Dalam sepekan ini, pewartaan kita ramai memperbincangkan Menteri Agama (Menag) Fachrul Razi yang mengatakan, strategi radikal masuk ke lingkungan ASN dan masyarakat melalui agen radikalisme, yang merupakan pemuda hafal Al-Qur’an (hafiz) hingga berparas menarik (good looking).

Dalam konteks ini, Menag mengusung program sertifikasi penceramah yang tentu akan melibatkan Mejelis Ulama Indonesia (MUI) dan sejumlah organisasi kemasyarakatan (Ormas) Islam. Menag memastikan program tersebut dilakukan secara kolaboratif, dilansir dari detik.com.

Ungkapan Menag tersebut tentunya menuai kontroversi. Pasalnya, secara sepintas, pernyataan Menag tersirat bahasa “tuduhan” terhadap hafiz yang good looking adalah agen radikalisme. Tak ayal apabila beberapa kalangan buka suara, termasuk Prof. Abdul Mu’ti yang baru dikukuhkan sebagai Guru Besar UIN Sunan Kalijaga pada 2 September kemarin, dengan bahasa yang agak lunak mengatakan (2020), jangan ada yang suudzon kepada yang tampil good looking di masjid.

Selain itu, MUI juga menilai bahwa program sertifikasi penceramah tersebut telah menimbulkan kegaduhan, kesalahpahaman dan kekhawatiran akan adanya intervensi pemerintah pada aspek keagamaan yang dalam pelaksanaannya dapat menyulitkan umat Islam dan berpotensi disalahgunakan oleh pihak-pihak tertentu sebagai alat untuk mengontrol kehidupan keagamaan.

Oleh karenannya, dalam surat edaran dengan Nomor: Kep-1626/DP MUI/IX/2020, MUI mengatakan program sertifikasi penceramah seharusnya diserahkan sepenuhnya kepada ormas/kelembagaan Islam termasuk MUI dan pihak-pihak yang memiliki otoritas. Di samping itu, MUI juga menghimbau kepada semua pihak agar tidak mudah mengaitkan masalah radikalisme dengan ulama, ustaz, dan hafiz serta tampilan fisiknya.
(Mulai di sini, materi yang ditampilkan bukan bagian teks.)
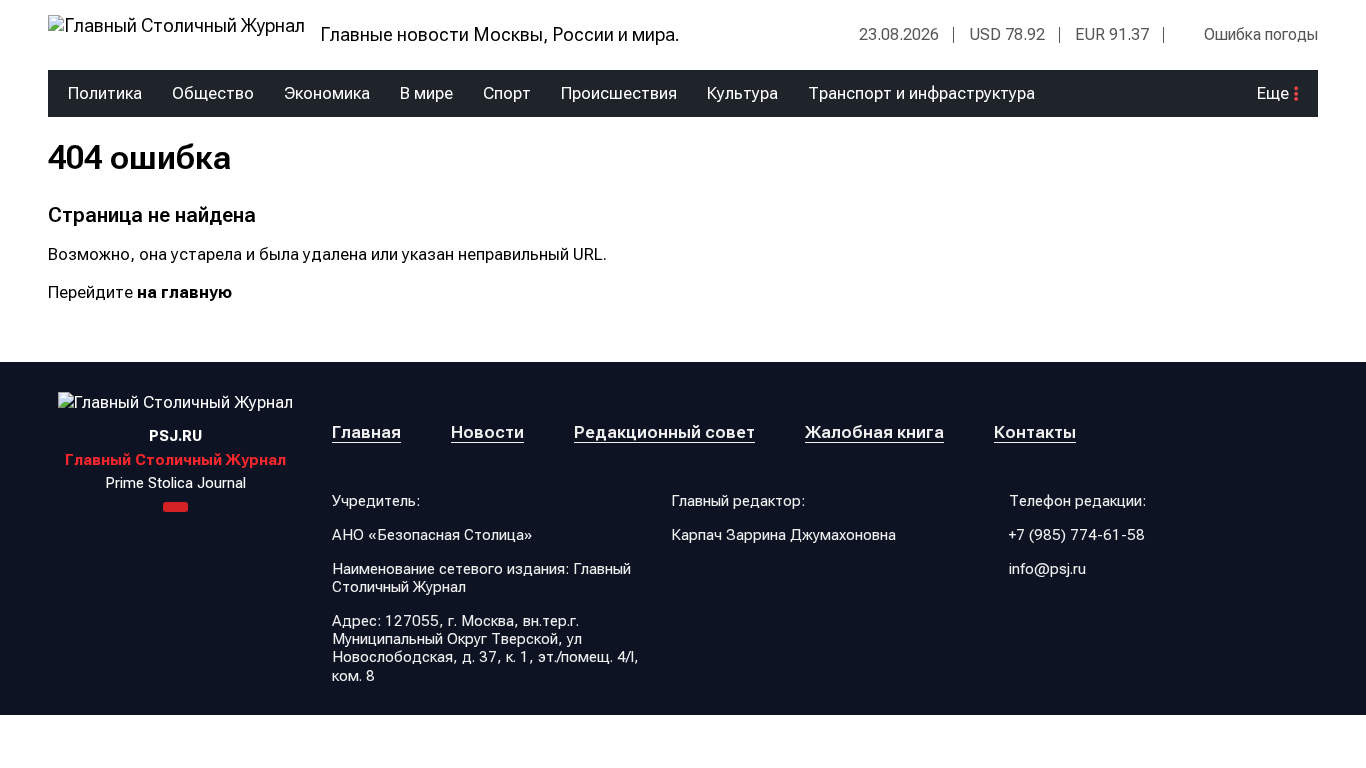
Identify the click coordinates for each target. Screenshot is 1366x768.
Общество (213, 93)
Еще (1273, 93)
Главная (366, 432)
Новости (487, 432)
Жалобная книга (874, 432)
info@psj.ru (1047, 569)
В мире (426, 93)
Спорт (507, 93)
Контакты (1035, 432)
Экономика (327, 93)
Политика (105, 93)
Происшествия (619, 93)
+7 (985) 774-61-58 (1077, 535)
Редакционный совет (664, 432)
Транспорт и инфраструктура (921, 93)
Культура (742, 93)
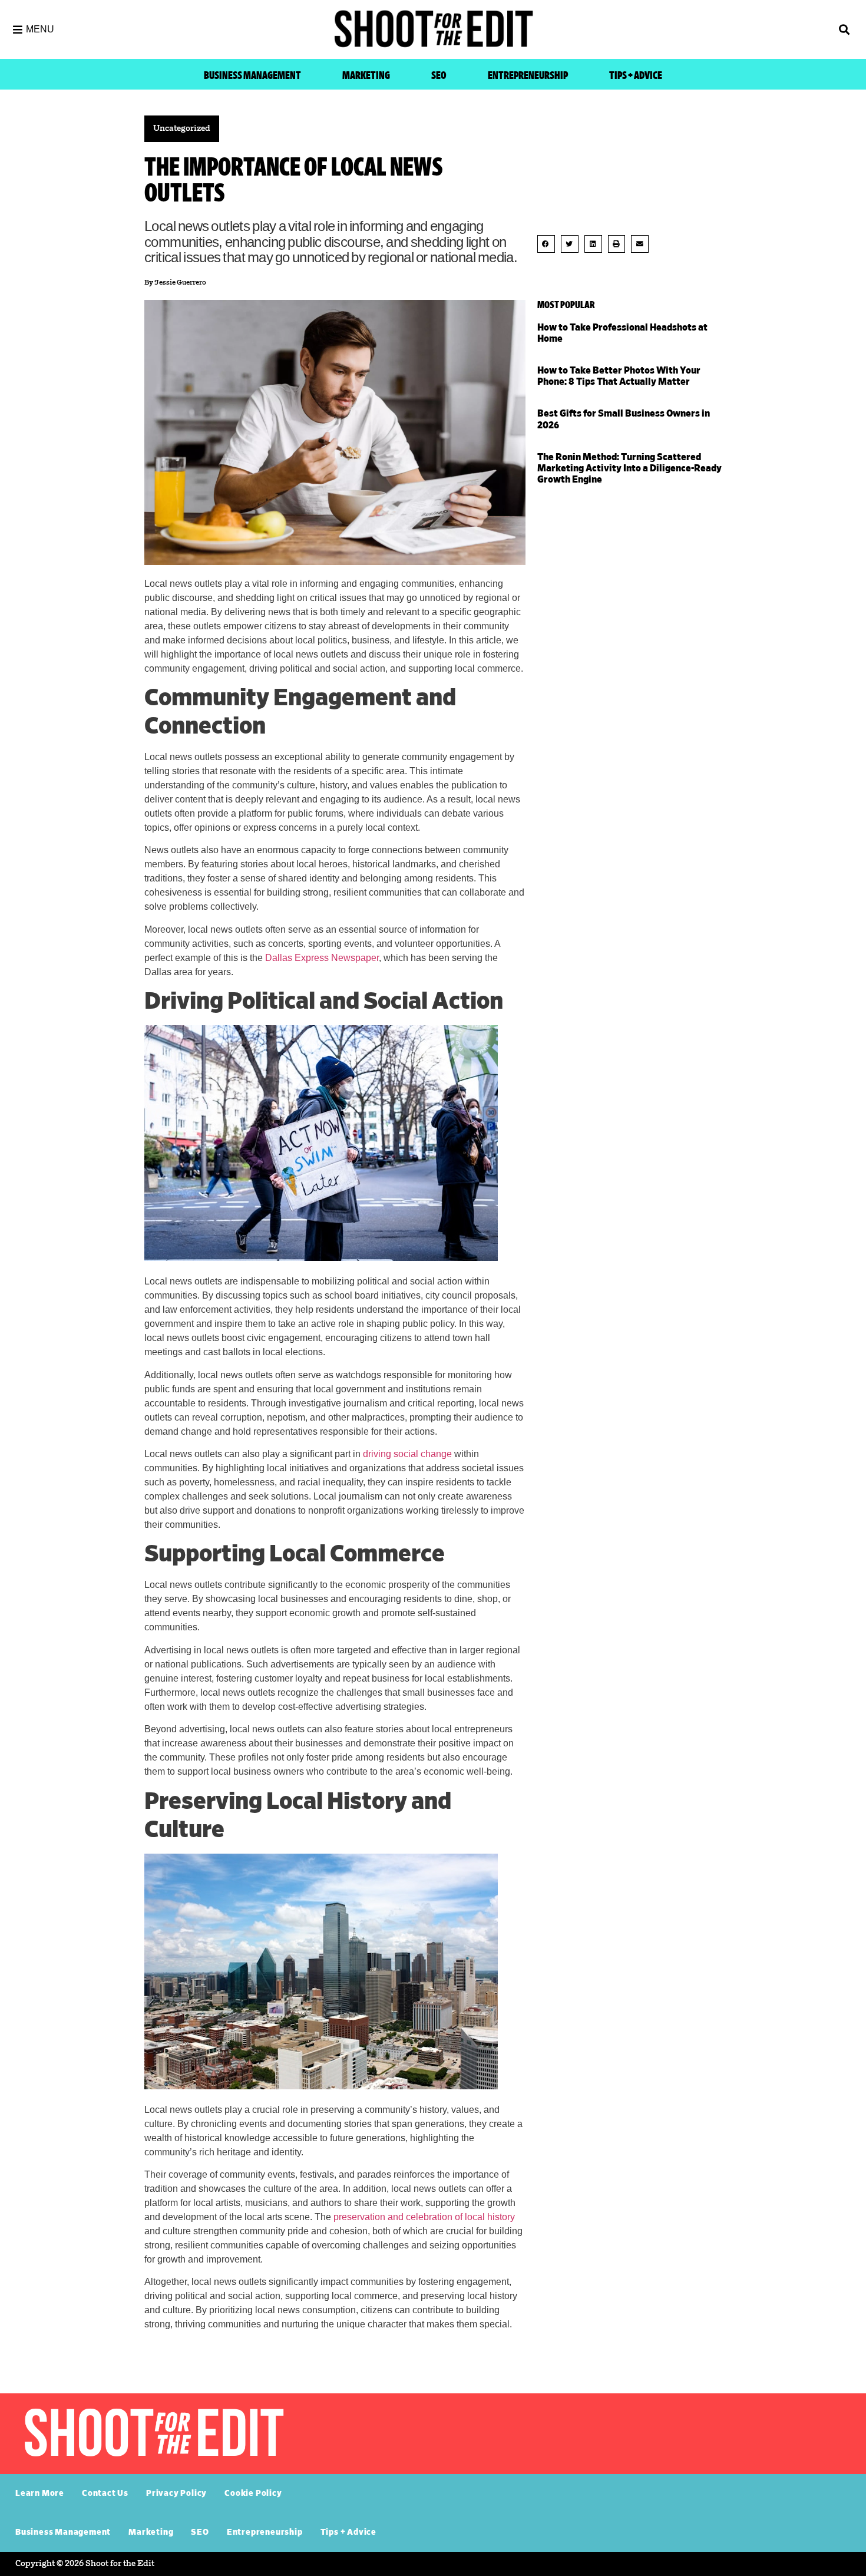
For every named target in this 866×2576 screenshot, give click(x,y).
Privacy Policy (176, 2493)
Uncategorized (181, 128)
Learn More (39, 2493)
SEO (439, 75)
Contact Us (105, 2493)
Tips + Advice (635, 75)
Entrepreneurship (528, 75)
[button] (751, 29)
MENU (40, 29)
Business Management (252, 75)
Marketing (366, 75)
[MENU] (17, 29)
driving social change (407, 1454)
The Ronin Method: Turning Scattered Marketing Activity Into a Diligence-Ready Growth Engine (629, 468)
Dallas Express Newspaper (322, 958)
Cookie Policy (253, 2493)
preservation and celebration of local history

Jika kita pahami, pernyataan MUI tersebut adalah sikap berlebihan. Pasalnya. Menag sedari awal menjelaskan bahwa ia hanya berperan sebagai fasilitator bukan eksekutor. Artinya, kewenangan yang memberikan pelabelan atau sertifikasi kepada calon penceramah itu merupakan kewenangan pihak-pihak yang memiliki otoritas keagamaan misalnya, MUI, NU, Muhammadiyah, dan ormas Islam lainnya.

Di samping itu, sikap MUI tersirat kesan “ketakutan” atau “kebakaran jenggot”. Meminjam bahasanya Ahmad Ishomuddin (2020), jika MUI berani memberikan sertifikat halal untuk kulkas, mengapa giliran ada ide sertifikasi ulama, ada banyak orang MUI yang ketakutan dan bahkan paling depan menolak. Tak hanya itu, Sekretaris Jenderal MUI (Sekjen MUI), Anwar Abbas, rela mundur dari jabatan jika program penceramah bersertifikat terus dilanjutkan oleh Menag, dilansir dari Tempo.co.

Atas dasar tersebut, maka timbul sebuah pertanyaan, benarkah anggapan MUI program sertifikasi penceramah ini mendiskreditkan umat Islam? Atau jangan-jangan MUI gagal apaham atas program Menag tersebut?

Seyogianya, persoalan sertifikasi penceramah ini pernah diusulkan di era Menag, Lukman Hakim Saifuddin, namun kandas di tengah jalan karena terdapat beberapa pihak yang menolak, misalnya MUI dan FPI.

Kegagalan program tersebut memang disebabkan karena ada pihak-pihak yang menolaknya. Penolakan tersebut didasarkan pada anggapan bahwa, program sertifikasi penceramah merupakan agenda politik sehingga, ia akan dijadikan legitimasi pemerintah dnegan menyudutkan umat Islam. Juga, dianggap program yang menabrak ha-hak seseorang dalam mengekspresikan keagamaan dan keyakinannya.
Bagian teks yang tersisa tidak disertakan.